L’humour ne se disputant plus entre les rois, vinrent alors les guerres de religion, et le jeu pratiqué par français et anglais ayant fait des envieux, ce sont les catholiques et les protestants qui se l’approprièrent ; catholique : avec Jeanne d’Albret, du comté de Limoges; protestant, en 1574; catholique, en 1575. Des prises et reprises, dont les populations du bourg furent encore les victimes innombrables et anonymes. Ce n’est pas grave, Dieu reconnaîtra les siens disait-on dans les fosses communes, même si quelques autopsies furent difficiles, eh oui la guerre était déjà chirurgicale en ce temps-là, mais la médecine n’était pas trop évoluée il faut bien le dire.
Que faisiez-vous en 1582? Si vous viviez du côté d’Excideuil, vous savez donc qu’à l’époque le propriétaire, c’est-à-dire le vicomte de Limoges, n’est autre qu’Henri III de Navarre, le futur roi Henri IV. Mais il faut croire que c’est un fardeau trop lourd à porter pour lui : il vend la châtellenie d’Excideuil en 1582 au comte François de Pérusse des Cars.
C’est un nom pas facile à porter aujourd’hui, sauf dans la haute société, et s’il prête plutôt à sourire il ne faut pas se moquer. En effet, depuis cette vente nous entrons directement dans l’âge d’or du Château, alors transformé en résidence. La fille de la comtesse des Cars se marie alors avec un courtisan royal, Daniel de Talleyrand, et transfère la propriété à la famille du prince de Chalais. La baronnie est alors érigée en marquisat en 1613. Un numéro spécial de Stéphane Bern ne manquera pas j’en suis sûr de revenir sur cette histoire remarquable.

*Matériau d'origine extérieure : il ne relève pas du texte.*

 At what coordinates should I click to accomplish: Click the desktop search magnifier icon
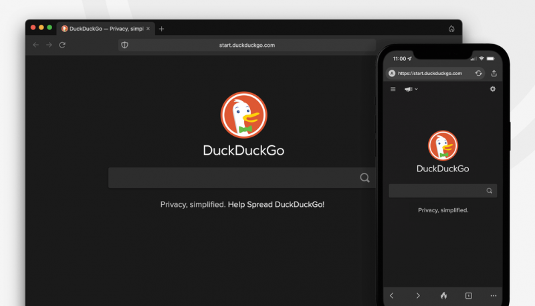coord(364,177)
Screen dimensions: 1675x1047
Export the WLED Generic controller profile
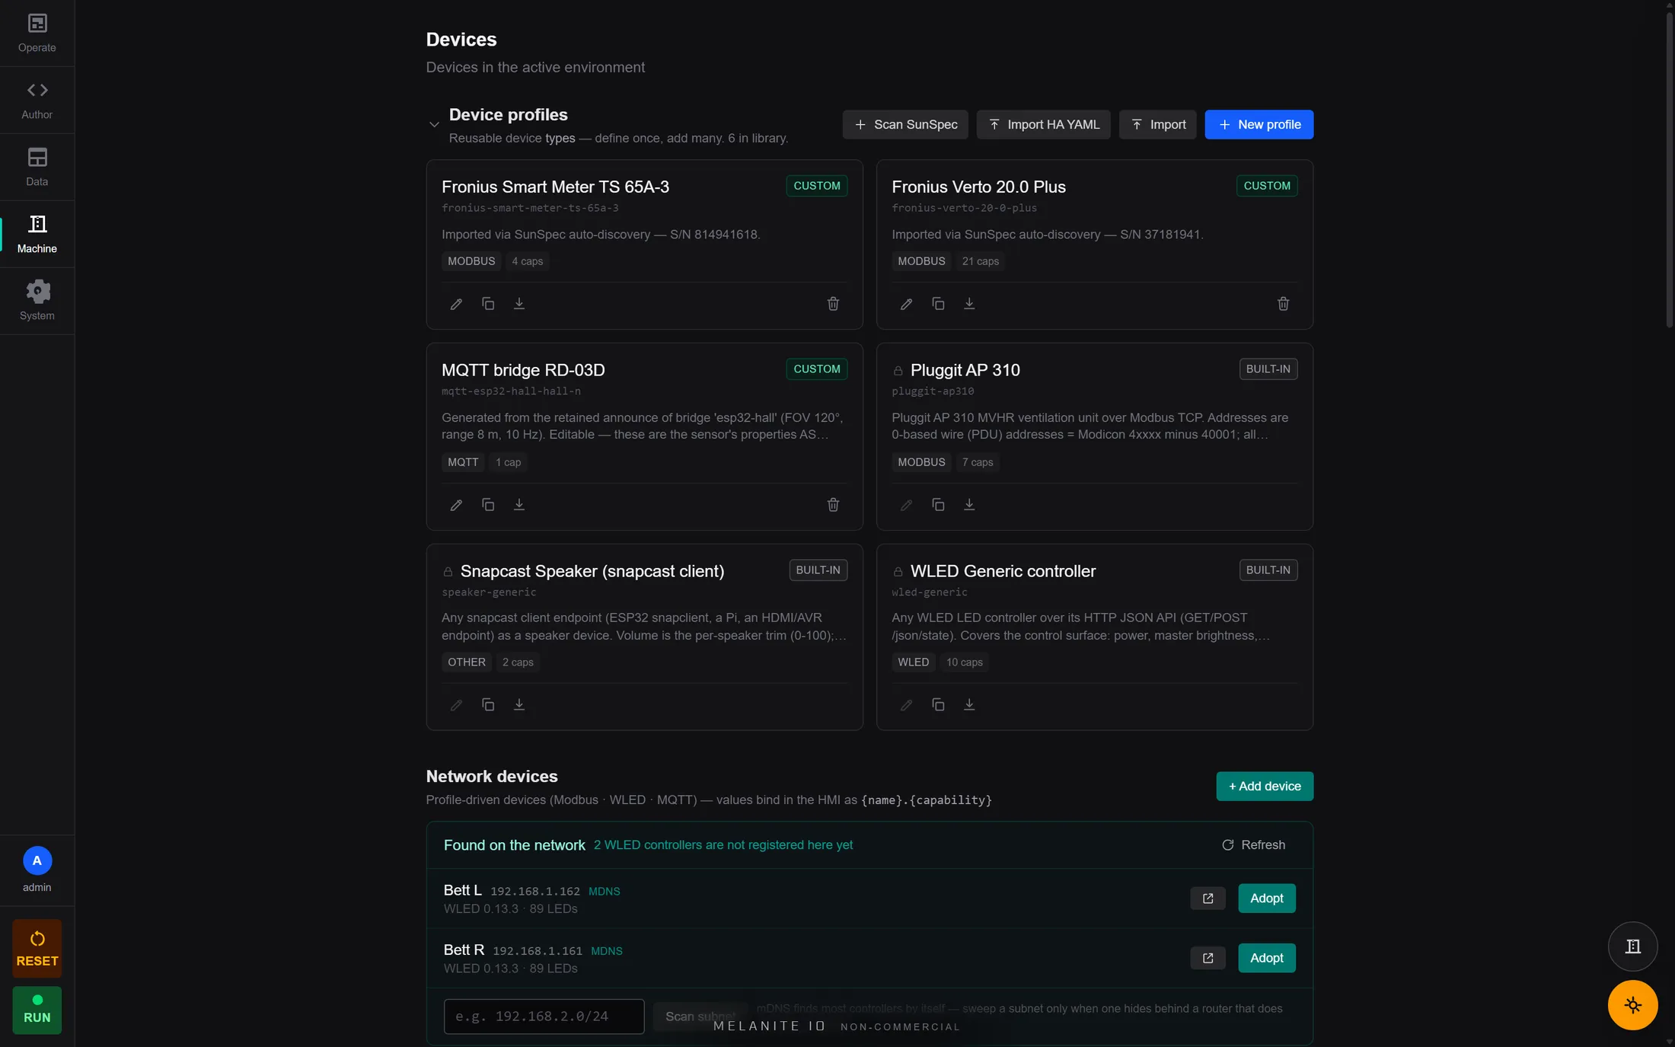coord(969,705)
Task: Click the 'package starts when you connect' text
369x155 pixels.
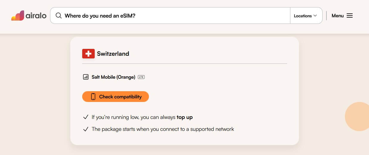Action: click(163, 129)
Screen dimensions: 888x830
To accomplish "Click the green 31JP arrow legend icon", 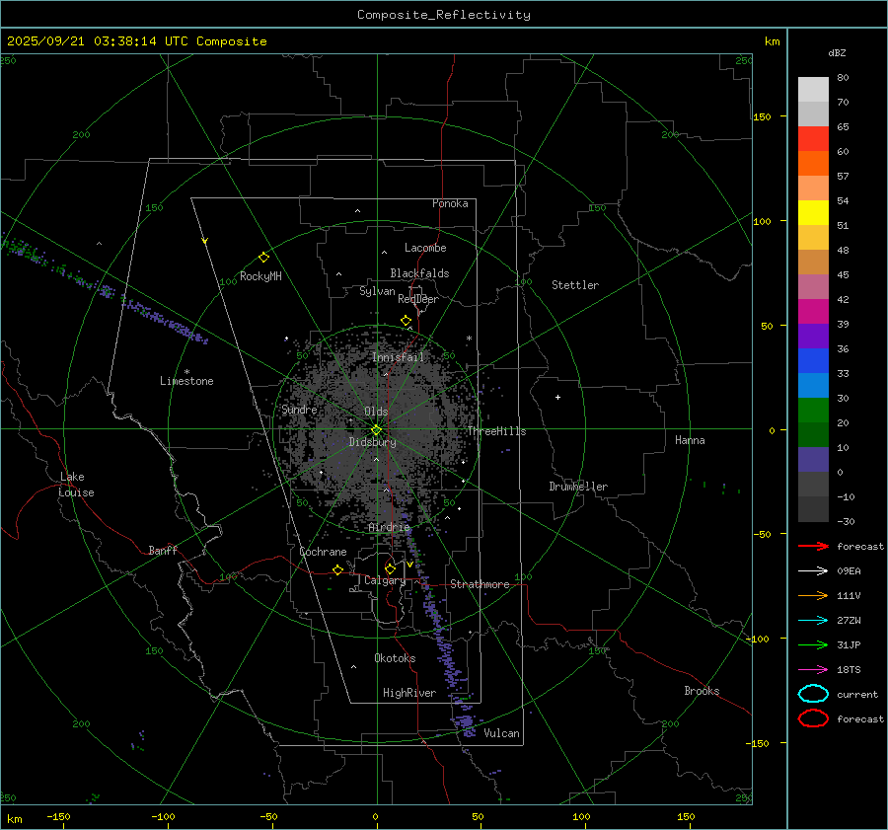I will (812, 644).
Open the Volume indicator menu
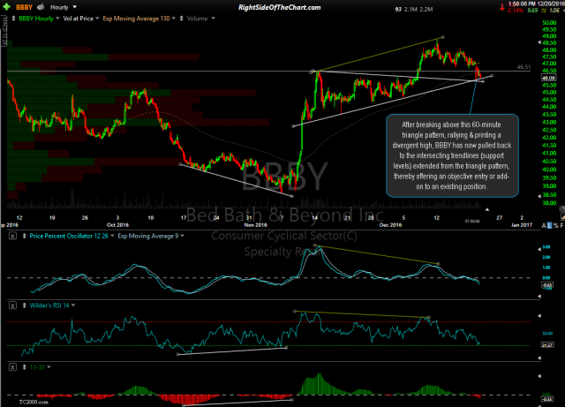 pos(216,17)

Malheureusement, on ne peut vivre à la fois à la cour, à Paris et à Excideuil. Le TGV n’existait pas à l’époque, ni les jets privés, ne l’oublions pas. Que croyez-vous qu’il arriva ? Le château d’Excideuil fut dès lors délaissé par ses nouveaux propriétaires, qui transfèrent les objets et mobiliers de valeur dans leur château de Chalais, en Charente, ce qui n’est guère plus près de Paris vous en conviendrez mais bon, ce sont les dernières heures en carosse les plus dures parait-il.

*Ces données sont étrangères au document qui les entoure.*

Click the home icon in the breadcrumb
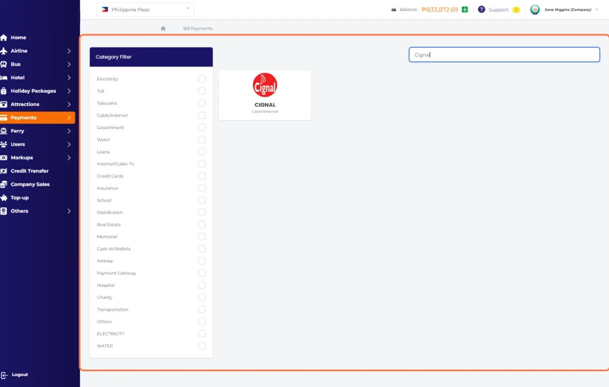The height and width of the screenshot is (387, 609). click(163, 29)
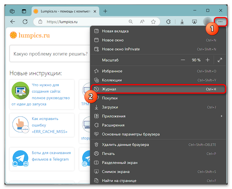Image resolution: width=232 pixels, height=189 pixels.
Task: Go back with the arrow icon
Action: pyautogui.click(x=13, y=22)
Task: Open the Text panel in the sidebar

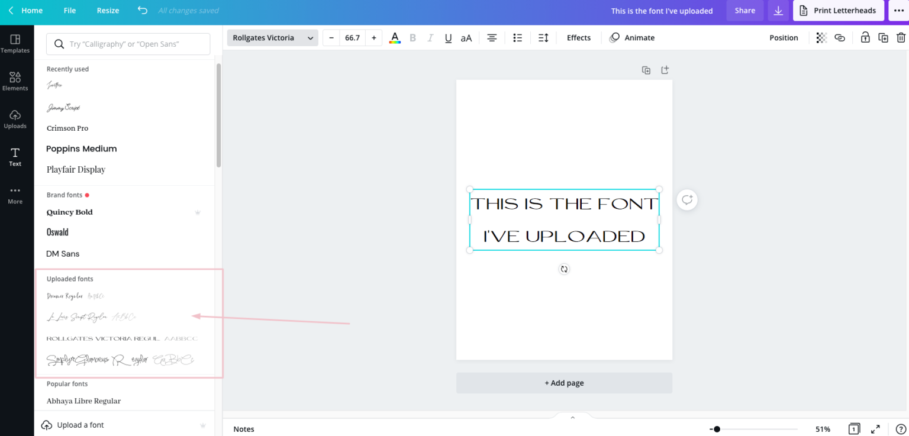Action: (15, 156)

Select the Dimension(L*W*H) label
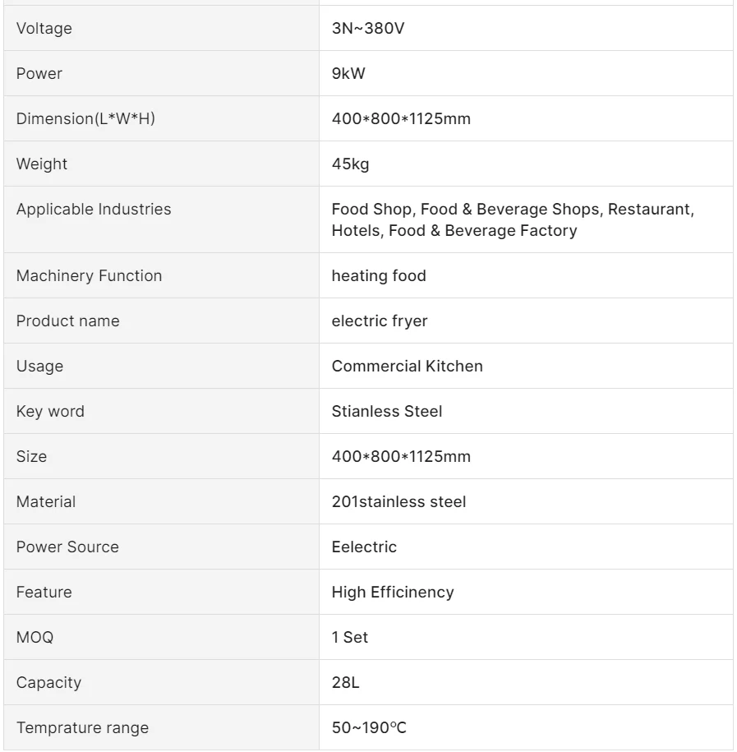86,119
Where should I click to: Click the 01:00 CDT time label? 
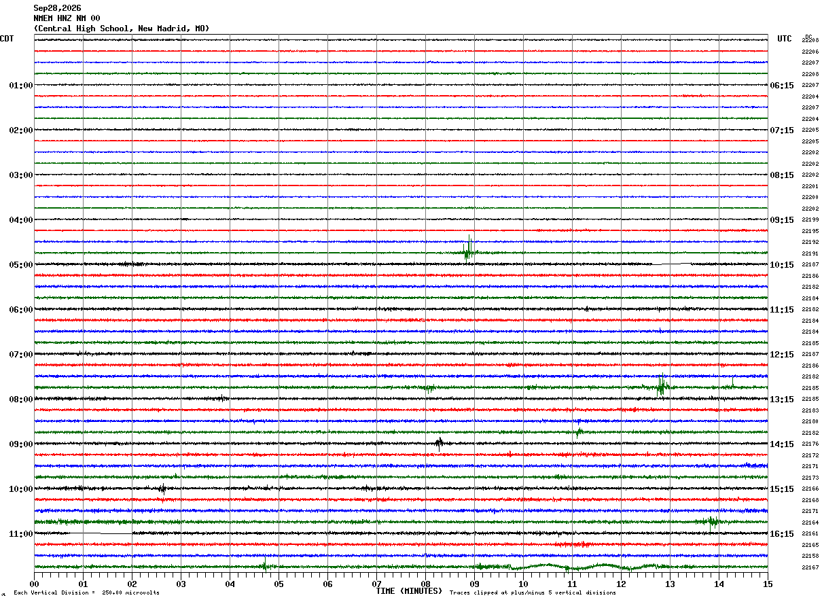point(20,86)
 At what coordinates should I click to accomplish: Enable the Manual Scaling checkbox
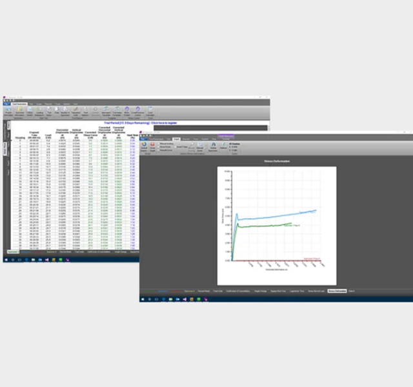point(160,143)
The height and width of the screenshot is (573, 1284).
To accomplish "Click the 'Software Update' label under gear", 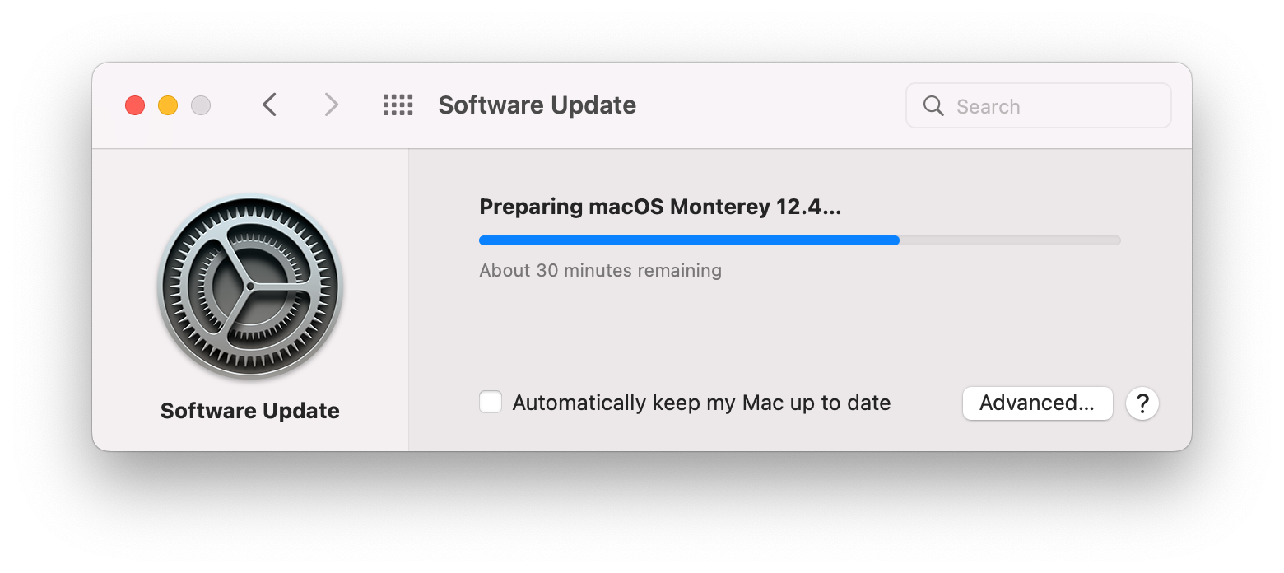I will pos(250,411).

Le château se dégrade. Pendant 300 ans. On l’oublie, même la révolution française ne s’occupe pas de lui, c’est dire. Ces trois cent ans d’abandon lui ont fait plus de mal que les troupes assiégeantes. En 1973, un incendie ravage les toitures du châtelet d’entrée.
Au final il ne sera réhabilité par des fonds privés que vers la fin des années 1970.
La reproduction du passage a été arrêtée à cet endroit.